◆ **Task item**: Filtering the records below, copy only those lines that include the word "editor".

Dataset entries

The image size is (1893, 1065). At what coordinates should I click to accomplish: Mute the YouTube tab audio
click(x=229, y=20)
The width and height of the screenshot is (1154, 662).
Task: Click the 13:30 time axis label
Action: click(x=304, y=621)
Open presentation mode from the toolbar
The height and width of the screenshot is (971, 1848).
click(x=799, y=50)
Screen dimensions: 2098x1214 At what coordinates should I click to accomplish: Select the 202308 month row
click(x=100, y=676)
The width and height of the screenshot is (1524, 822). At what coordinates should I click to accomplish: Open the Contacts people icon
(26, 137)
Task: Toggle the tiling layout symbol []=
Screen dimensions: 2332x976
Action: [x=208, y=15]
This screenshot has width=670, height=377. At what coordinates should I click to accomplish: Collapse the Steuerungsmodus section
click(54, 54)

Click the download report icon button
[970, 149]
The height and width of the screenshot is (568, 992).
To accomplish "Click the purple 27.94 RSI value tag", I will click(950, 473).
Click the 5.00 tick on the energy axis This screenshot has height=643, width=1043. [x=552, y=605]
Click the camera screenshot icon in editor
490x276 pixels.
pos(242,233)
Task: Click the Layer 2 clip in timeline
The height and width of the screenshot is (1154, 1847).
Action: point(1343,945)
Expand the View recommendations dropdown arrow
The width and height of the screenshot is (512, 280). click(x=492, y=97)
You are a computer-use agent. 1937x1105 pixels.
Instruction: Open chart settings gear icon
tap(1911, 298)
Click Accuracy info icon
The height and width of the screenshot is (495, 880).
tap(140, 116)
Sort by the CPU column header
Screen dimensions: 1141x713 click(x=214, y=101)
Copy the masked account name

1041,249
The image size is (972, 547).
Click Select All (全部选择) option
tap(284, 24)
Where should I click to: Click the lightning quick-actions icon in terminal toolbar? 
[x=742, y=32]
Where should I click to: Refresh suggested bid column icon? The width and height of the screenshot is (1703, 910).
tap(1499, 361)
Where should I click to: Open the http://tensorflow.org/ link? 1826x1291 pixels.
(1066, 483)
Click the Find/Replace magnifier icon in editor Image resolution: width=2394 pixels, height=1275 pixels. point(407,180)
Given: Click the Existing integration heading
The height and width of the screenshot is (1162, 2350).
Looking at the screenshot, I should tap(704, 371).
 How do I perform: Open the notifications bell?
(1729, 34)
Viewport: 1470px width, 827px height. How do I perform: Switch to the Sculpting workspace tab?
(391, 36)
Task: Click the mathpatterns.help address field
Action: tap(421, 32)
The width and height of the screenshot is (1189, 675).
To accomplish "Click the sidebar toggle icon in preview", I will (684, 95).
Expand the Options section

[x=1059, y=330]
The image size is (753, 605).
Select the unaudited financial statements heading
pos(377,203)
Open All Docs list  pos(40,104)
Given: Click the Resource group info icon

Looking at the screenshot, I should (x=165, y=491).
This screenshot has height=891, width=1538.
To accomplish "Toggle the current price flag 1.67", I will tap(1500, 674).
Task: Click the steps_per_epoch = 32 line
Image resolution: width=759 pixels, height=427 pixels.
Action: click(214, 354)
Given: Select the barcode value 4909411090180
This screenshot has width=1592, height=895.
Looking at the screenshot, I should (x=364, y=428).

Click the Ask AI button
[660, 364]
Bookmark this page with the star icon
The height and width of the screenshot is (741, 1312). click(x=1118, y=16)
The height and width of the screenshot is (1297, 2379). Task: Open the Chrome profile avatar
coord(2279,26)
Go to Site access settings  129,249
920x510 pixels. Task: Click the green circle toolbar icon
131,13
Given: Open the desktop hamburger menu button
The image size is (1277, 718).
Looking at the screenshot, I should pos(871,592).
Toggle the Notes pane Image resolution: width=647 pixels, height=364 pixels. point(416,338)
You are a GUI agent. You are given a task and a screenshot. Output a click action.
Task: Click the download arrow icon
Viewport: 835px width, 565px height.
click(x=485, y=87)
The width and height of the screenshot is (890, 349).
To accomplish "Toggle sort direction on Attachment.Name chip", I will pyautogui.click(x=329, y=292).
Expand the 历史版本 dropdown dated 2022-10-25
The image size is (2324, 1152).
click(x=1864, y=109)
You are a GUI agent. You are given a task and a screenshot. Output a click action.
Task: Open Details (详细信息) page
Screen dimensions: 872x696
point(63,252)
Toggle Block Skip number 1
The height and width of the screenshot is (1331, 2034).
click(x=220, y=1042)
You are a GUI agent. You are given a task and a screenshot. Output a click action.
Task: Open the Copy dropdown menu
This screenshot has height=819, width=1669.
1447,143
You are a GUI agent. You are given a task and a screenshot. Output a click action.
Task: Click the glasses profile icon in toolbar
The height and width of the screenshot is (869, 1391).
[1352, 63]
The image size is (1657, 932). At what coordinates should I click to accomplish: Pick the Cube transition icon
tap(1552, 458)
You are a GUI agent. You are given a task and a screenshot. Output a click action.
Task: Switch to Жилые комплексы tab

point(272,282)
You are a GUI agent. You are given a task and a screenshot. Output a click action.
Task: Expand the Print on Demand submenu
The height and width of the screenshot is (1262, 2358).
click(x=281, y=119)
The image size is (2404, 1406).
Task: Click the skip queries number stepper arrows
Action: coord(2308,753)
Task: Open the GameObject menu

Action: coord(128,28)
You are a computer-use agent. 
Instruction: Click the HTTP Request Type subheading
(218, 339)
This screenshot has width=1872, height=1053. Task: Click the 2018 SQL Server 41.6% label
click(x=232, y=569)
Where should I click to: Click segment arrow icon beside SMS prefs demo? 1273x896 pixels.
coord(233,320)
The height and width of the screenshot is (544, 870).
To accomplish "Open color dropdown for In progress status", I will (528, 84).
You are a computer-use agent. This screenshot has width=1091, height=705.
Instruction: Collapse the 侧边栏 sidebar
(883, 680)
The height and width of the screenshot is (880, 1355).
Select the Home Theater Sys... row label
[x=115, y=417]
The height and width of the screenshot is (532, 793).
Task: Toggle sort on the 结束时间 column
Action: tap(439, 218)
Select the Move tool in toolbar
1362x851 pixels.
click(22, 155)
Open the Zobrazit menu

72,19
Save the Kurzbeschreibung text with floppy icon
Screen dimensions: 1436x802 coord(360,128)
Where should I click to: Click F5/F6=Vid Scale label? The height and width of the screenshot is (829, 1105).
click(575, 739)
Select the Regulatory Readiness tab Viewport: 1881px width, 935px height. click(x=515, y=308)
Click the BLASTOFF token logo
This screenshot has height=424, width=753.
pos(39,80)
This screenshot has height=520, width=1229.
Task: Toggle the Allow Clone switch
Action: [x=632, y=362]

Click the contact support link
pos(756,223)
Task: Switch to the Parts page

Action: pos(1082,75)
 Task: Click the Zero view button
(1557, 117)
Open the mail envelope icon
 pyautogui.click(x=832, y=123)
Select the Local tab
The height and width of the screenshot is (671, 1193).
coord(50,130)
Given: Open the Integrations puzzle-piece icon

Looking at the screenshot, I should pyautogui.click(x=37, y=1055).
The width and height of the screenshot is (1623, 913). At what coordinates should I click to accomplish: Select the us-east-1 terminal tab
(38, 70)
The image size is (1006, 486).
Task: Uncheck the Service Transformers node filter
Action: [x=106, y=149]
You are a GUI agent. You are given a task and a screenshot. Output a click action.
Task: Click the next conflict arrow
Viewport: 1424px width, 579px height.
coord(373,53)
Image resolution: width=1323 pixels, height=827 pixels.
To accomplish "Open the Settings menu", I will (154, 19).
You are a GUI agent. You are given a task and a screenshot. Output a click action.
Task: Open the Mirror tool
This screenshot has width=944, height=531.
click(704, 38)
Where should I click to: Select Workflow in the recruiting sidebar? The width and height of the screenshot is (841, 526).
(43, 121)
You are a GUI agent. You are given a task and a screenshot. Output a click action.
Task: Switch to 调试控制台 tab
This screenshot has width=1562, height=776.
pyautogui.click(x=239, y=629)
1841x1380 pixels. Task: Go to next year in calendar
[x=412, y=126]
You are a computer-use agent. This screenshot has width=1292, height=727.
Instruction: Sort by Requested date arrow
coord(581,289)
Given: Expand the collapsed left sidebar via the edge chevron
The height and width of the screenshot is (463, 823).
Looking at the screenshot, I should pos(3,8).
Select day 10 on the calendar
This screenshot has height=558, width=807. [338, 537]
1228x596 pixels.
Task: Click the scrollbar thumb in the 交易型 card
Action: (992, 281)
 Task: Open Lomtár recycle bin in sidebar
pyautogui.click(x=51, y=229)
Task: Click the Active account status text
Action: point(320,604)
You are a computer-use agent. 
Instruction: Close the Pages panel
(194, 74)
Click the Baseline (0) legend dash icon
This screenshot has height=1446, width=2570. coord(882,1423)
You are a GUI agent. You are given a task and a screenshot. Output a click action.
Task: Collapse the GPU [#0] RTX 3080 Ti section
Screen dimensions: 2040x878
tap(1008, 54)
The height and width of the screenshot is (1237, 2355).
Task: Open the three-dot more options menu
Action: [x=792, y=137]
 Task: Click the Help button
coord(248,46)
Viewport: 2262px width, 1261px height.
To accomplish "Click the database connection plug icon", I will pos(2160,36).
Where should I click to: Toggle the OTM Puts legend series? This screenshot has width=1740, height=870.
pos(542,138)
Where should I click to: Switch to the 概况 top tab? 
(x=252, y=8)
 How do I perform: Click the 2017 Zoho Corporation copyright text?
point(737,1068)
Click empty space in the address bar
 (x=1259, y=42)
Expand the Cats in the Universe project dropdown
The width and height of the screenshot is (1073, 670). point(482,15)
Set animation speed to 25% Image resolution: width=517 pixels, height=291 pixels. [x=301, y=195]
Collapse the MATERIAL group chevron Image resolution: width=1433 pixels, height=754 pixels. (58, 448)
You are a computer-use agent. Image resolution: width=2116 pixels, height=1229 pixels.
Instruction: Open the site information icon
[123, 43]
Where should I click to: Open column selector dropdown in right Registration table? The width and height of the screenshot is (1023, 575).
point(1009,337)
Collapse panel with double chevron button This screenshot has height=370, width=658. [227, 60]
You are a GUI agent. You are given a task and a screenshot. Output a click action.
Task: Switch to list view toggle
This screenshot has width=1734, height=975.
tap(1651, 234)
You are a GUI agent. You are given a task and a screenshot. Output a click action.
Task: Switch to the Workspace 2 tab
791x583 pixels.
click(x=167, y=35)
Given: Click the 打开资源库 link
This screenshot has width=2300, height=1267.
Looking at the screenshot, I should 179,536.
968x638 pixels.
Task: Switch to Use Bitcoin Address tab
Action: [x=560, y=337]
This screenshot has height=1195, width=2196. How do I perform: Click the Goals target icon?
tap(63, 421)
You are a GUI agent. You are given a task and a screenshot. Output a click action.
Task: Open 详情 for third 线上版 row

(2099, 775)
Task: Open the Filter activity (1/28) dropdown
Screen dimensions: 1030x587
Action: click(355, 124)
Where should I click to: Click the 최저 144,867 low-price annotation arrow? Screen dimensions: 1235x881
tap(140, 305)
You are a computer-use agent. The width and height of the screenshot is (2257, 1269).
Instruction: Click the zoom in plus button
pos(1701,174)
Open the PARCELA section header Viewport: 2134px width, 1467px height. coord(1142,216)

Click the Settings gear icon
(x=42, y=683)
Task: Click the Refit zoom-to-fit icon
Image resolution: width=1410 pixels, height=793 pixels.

◆ **Solution for this task**:
Click the camera screenshot icon in editor
Click the Find/Replace magnifier icon in editor Image resolution: width=2394 pixels, height=1275 pixels. point(407,180)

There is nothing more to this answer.